In [52]:
import warnings
warnings.filterwarnings("ignore")

import numpy as np
from pydataset import data
from sklearn.model_selection import train_test_split
from sklearn.impute import SimpleImputer

from sklearn.model_selection import train_test_split
from sklearn.tree import DecisionTreeClassifier, plot_tree
from sklearn.metrics import classification_report
from sklearn.metrics import confusion_matrix

import matplotlib.pyplot as plt
import seaborn as sns
import acquire
import prepare
import pandas as pd

### Classification Model Evaluation 

The methods used in this section are used to evaluate model performance on train (to see in-sample performance) and on validate (to see out-of-sample performance)

# The Confusion Matrix

A confusion matrix is a cross-tabulation of our model's predictions against the actual values. We will discuss the different evaluation metrics in this lesson.

![Confusion%20Matrix.png](attachment:Confusion%20Matrix.png)

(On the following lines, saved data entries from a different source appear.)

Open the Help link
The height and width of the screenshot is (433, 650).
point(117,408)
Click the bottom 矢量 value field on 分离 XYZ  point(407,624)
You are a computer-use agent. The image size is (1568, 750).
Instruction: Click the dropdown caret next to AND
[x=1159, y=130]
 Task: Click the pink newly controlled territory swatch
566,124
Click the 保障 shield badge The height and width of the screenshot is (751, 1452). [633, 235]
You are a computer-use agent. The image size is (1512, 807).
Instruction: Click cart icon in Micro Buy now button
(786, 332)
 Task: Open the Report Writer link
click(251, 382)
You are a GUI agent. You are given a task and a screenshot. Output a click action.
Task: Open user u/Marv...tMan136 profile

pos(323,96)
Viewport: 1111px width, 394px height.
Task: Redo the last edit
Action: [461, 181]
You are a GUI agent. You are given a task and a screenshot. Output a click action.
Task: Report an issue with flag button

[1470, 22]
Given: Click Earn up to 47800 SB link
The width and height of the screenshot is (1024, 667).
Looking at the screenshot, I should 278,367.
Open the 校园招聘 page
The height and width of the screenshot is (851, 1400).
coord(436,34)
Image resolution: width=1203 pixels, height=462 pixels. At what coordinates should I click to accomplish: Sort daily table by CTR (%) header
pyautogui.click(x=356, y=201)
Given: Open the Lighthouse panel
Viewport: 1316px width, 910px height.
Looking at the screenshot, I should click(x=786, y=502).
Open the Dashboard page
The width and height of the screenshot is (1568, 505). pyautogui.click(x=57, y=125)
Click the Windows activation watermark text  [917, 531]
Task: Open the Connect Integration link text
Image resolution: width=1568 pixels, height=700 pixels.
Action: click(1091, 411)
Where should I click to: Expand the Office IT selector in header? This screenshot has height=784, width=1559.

Example: Predicting whether or not someone likes coffee

In [2]:
import pandas as pd
from sklearn.metrics import confusion_matrix

df = pd.DataFrame({
    'actual': ['coffee', 'no coffee', 'no coffee', 'coffee', 'coffee', 'coffee', 'no coffee', 'coffee'],
    'prediction': ['no coffee', 'no coffee', 'coffee', 'coffee', 'coffee', 'coffee', 'no coffee', 'no coffee'],
})
df


Unnamed: 0,actual,prediction
0,coffee,no coffee
1,no coffee,no coffee
2,no coffee,coffee
3,coffee,coffee
4,coffee,coffee
5,coffee,coffee
6,no coffee,no coffee
7,coffee,no coffee


The confusion matrix would look like this: 

In [5]:
tn, fp, fn, tp = confusion_matrix(df.actual, df.prediction).ravel()
tn, fp, fn, tp

(3, 2, 1, 2)

Analysis of Confusion Matrix: 
- 2 True Positives; two people who were predicted to want coffee, wanted coffee 
- 2 False Positive; two people who was predicted to want coffee, did not want coffee 
- 1 False Negatives; one person who were predicted to not want coffee, actually wanted coffee 
- 3 True Negatives; three people who were predicted to not want coffee, in fact, did not want coffee 

### Baseline

For a classification problem, a common choice for the baseline model is a model that simply predicts the most common 
class every single time. 

In [6]:
df.actual.value_counts()

coffee       5
no coffee    3
Name: actual, dtype: int64

In this model, five people enjoy coffee and 3 people don't enjoy coffee: the baseline model is to predict someone likes coffee every single time. 

In [7]:
df['baseline_prediction'] = 'coffee'

Accuracy: the number of times we predicted correctly divided by the total number of observations. 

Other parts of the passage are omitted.